Kompletnie zapomniałam o bezbarwnej kredce do ust, miałam sobie kupić i koniecznie muszę sobie sprawić :)
Suchy szampon to dla mnie wybawienie ! Już nie raz uratował mnie rano jak śpieszyłam się na uczelnię ;)
A kotki są prześliczne <3
Aż mi się kraje serce jak piszesz o tylu porzuconych kotka :(
Pani Agato, cieszymy się, że nasze lakiery ułatwiają Pani życie :). Dziękujemy za zaufanie.
Pozdrawiam
Online Ekspert marki Semilac
Tosia jest pięknie umaszczona, mam nadzieję że prędko znajdzie dobry dom :). Przyznam że pierwszy raz słyszę o bezbarwnych kredkach i będę musiała sobie taką sprawić. Co do reszty produktów zgadzam się z Tobą w 100%.
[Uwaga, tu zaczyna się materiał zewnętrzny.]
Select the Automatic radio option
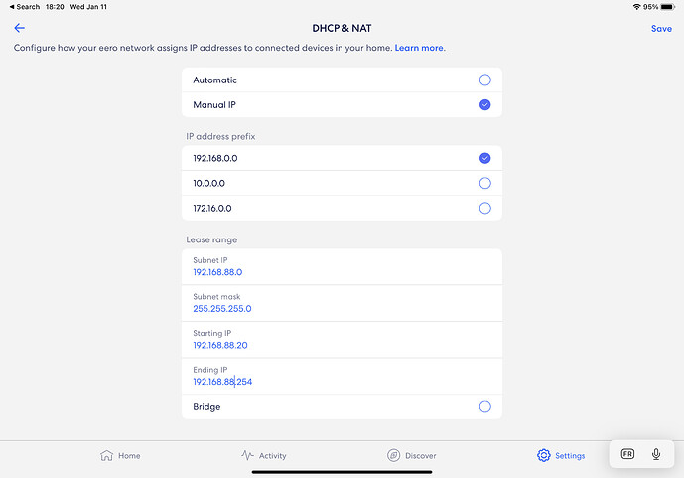 pyautogui.click(x=484, y=80)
Takie ułatwianie sobie codziennych czynności (również tych związanych z pielęgnacją) przynosi wiele korzyści! ;-)
Mniej się stresujemy, potrafimy szybciej podejmować pewne decyzje, mamy więcej pewności siebie no i oczywiście więcej wolnego czasu! ;-)
Pozdrowienia!
Ciekawa jestem bazy Catrice. Też ją mam, ale jakoś nie podbiła mi serca, miałam ja jakieś dwa razy na powiekach. Mówisz, że u Ciebie się sprawdza? Eyeliner Maybelline – tylko i wyłącznie. I widoczna u Ciebie paletka MUR FFtB, w moich zbiorach jest ukochaną :)
bez pudru i bazy pod cienie nawet nie zabieram się za makijaż. i uwielbiam bezbarwne konturówki. żelowe eyelinery natomiast nie dla mnie – wolę kredki lub rysowanie kreski cieniem :)
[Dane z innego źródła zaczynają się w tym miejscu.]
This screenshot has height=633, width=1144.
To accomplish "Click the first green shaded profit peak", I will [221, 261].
Moim odkryciem okazały się lakiery hybrydowe 3 w 1. Nie wytrzymują wprawdzie dwóch tygodni, a jeden, ale i tak bardzo lubię ten ciągły schludny wygląd dłoni. Koniec z obłażeniem, odpryskami i niechlujstwem!
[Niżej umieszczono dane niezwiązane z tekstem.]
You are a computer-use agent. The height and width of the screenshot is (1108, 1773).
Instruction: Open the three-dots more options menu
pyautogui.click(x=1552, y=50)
Druga rzecz to kremy BB. Missha perfect Cover i grzybkowy Skinfood. Robią należytą robotę.
Trzecia rzecz to szeroko pojęta "koreańska pielęgnacja" – niezupełnie dosłownie stosowane "10 kroków", ale spojrzenie na te zasady z punktu widzenia mojej skóry i jej potrzeb.
Co do bazy pod cienie – u mnie sprawdziła się wyłącznie ta od Hean, ale ostatnio nie mogę jej stacjonarnie dostać. Natomiast Catrice wcale się nie sprawdza na moich powiekach.
Lakiery hybrydowe- genialny wynalazek :P Tak samo bazy pod cienie. Nie wyobrażam sobie "funkcjonowania" bez nich.
Ale Tosia śliczna :)
Widzę paletkę Fortune Favours the Brave w tle! Może jakaś recenzja? Ja zamówiłam ostatnio ale trochę się rozczarowałam pigmentacją :(
Zakochałam się w Twoich kotach :D Znam i używam wszystkich, prócz bezbarwnych konturówek, ale muszę i o nie zadbać :) Mam swoje pierwsze hybrydy na paznokciach i totalnie przepadłam, trzymają mi się już ponad tydzień bez żadnego odprysku, wreszcie będę mogła paznokcie zapuścić… :)
Również uwielbiam hybrydy (i kotełki!!) :D
jako bazy pod cienie używam zwykle podkładu lub korektora, a hybrydy w ogóle się na mnie nie sprawdzają… suchy szampon ułatwia mi życie zimą :)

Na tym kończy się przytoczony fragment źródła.